Por lo general las personalidades no son puras y algunas son mucho mas complejas que otras. Sobre la inseguridad: esta presente en todos*. Gracias a Deus (y lo dice una atea) que existe esa forca estranha!!!!!
*Dijo Van Gogh en una de sus cartas a Theo: “By working hard, old man, I hope to make something good one day.

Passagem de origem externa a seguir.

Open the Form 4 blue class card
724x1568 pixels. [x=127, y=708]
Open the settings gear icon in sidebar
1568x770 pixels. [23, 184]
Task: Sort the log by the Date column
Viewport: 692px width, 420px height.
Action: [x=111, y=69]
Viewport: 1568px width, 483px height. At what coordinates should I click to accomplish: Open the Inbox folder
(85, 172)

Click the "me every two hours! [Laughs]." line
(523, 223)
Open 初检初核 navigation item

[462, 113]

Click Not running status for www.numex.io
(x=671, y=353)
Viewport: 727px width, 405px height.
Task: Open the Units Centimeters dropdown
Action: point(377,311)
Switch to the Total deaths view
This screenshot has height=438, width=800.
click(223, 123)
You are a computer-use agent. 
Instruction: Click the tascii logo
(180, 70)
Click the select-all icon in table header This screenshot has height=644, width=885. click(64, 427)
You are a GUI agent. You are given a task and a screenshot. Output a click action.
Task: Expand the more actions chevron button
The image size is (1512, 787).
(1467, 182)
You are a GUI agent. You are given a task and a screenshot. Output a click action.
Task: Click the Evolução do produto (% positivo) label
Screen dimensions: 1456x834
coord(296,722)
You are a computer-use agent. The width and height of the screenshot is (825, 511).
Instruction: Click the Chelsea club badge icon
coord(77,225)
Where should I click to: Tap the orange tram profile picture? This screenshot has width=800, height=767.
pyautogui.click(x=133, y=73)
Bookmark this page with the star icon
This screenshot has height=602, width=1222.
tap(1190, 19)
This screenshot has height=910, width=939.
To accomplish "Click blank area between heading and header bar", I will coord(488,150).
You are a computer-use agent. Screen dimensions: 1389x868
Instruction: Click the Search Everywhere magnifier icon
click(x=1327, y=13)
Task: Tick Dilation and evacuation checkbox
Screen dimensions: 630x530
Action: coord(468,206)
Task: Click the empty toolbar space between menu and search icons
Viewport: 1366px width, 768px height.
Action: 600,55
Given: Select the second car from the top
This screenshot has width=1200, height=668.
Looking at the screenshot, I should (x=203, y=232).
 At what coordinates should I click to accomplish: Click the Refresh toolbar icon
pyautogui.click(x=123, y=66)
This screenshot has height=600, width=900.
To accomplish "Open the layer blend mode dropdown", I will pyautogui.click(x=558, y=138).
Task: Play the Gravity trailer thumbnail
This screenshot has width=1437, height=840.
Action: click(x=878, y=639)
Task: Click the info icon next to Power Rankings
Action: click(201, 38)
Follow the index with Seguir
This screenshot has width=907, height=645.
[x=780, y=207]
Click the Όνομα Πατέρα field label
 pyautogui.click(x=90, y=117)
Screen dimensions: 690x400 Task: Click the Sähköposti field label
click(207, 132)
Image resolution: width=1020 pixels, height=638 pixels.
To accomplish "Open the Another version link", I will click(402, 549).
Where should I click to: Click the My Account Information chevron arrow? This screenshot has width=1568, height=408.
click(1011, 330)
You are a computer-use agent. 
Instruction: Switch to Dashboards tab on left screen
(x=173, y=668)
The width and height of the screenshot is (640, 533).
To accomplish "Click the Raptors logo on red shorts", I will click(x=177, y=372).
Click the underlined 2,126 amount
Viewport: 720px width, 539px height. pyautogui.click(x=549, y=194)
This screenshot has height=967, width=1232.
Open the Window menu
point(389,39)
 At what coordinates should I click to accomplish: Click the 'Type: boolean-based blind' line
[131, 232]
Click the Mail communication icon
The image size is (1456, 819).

I haven´t yet, but I am pursuing it and fighting for it…”
Essa canção de Aveiro chama-se mesmo “Menina da Ria”?
um abraço.
para ninguém dizer que sempre concordo com Caetano: não tenho simpatia com esse culto nostálgico do analógico (e não suporto mais som de teclado vintage etc.) - gosto de tudo transdigital, pós-digital, pró-ProTools (e Live etc.) - e hoje a nova geração escuta música de outro jeito: meus sobrinhos, por exemplo, têm bom som, os CDs e os vinis em casa - mas baixam as mesmas músicas que têm em casa em CD e vinil e escutam tudo no som ruim do computador e do tocador de MP3 - estão atrás é de outra coisa (nem sei bem o que é, já que gostam também de música de game e animê) - bem diferente de minha formação (mas adoro quem gosta “diferentemente” de mim…) - esses graves profundos e agudos macios vão ser escutados por quem? para que insistir nisso? - espero ansioso as explicações de Moreno, Daniel e Pedro Sá
Concordo com o que o Hermano falou no post 25. E também me pergunto como se concilia essa gravação analógica com os reprodutores digitais. No CD, no ipod e semelhantes, no PC, no MAC, enfim… será perceptível a diferença? As texturas, as nuances,todos os detalhes que diferenciam a gravação analógica da digital, não se perdem ao se transferir tudo pr’um suporte digital?
Wittgenstein também não gostava de Shakespeare.